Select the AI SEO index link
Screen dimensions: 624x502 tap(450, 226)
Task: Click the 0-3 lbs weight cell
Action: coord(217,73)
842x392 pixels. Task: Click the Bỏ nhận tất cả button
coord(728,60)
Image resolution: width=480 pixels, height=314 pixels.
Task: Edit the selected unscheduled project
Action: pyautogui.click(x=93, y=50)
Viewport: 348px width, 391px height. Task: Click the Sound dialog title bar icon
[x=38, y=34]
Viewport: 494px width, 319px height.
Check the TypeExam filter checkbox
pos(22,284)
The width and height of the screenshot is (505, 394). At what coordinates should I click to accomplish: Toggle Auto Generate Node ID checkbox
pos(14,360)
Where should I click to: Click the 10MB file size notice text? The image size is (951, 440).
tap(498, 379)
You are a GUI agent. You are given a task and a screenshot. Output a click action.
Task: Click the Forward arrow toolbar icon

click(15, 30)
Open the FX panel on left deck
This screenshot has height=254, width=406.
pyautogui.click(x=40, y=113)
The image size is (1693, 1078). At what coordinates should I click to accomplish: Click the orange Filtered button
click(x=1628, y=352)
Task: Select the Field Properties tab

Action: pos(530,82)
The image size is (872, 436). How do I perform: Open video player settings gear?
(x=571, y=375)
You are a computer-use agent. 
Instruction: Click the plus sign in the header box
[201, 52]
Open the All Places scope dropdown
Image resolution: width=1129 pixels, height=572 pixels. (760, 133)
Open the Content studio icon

- - - -

REQUIREMENT:
I would like you to output every record exactly as written.

RESPONSE TO THIS EXERCISE:
Select the AI SEO index link
Screen dimensions: 624x502 tap(450, 226)
Task: Click the 0-3 lbs weight cell
Action: coord(217,73)
842x392 pixels. Task: Click the Bỏ nhận tất cả button
coord(728,60)
Image resolution: width=480 pixels, height=314 pixels.
Task: Edit the selected unscheduled project
Action: pyautogui.click(x=93, y=50)
Viewport: 348px width, 391px height. Task: Click the Sound dialog title bar icon
[x=38, y=34]
Viewport: 494px width, 319px height.
Check the TypeExam filter checkbox
pos(22,284)
The width and height of the screenshot is (505, 394). At what coordinates should I click to accomplish: Toggle Auto Generate Node ID checkbox
pos(14,360)
Where should I click to: Click the 10MB file size notice text? The image size is (951, 440).
tap(498, 379)
You are a GUI agent. You are given a task and a screenshot. Output a click action.
Task: Click the Forward arrow toolbar icon

click(15, 30)
Open the FX panel on left deck
This screenshot has height=254, width=406.
pyautogui.click(x=40, y=113)
The image size is (1693, 1078). At what coordinates should I click to accomplish: Click the orange Filtered button
click(x=1628, y=352)
Task: Select the Field Properties tab

Action: pos(530,82)
The image size is (872, 436). How do I perform: Open video player settings gear?
(x=571, y=375)
You are a computer-use agent. 
Instruction: Click the plus sign in the header box
[201, 52]
Open the All Places scope dropdown
Image resolution: width=1129 pixels, height=572 pixels. (760, 133)
Open the Content studio icon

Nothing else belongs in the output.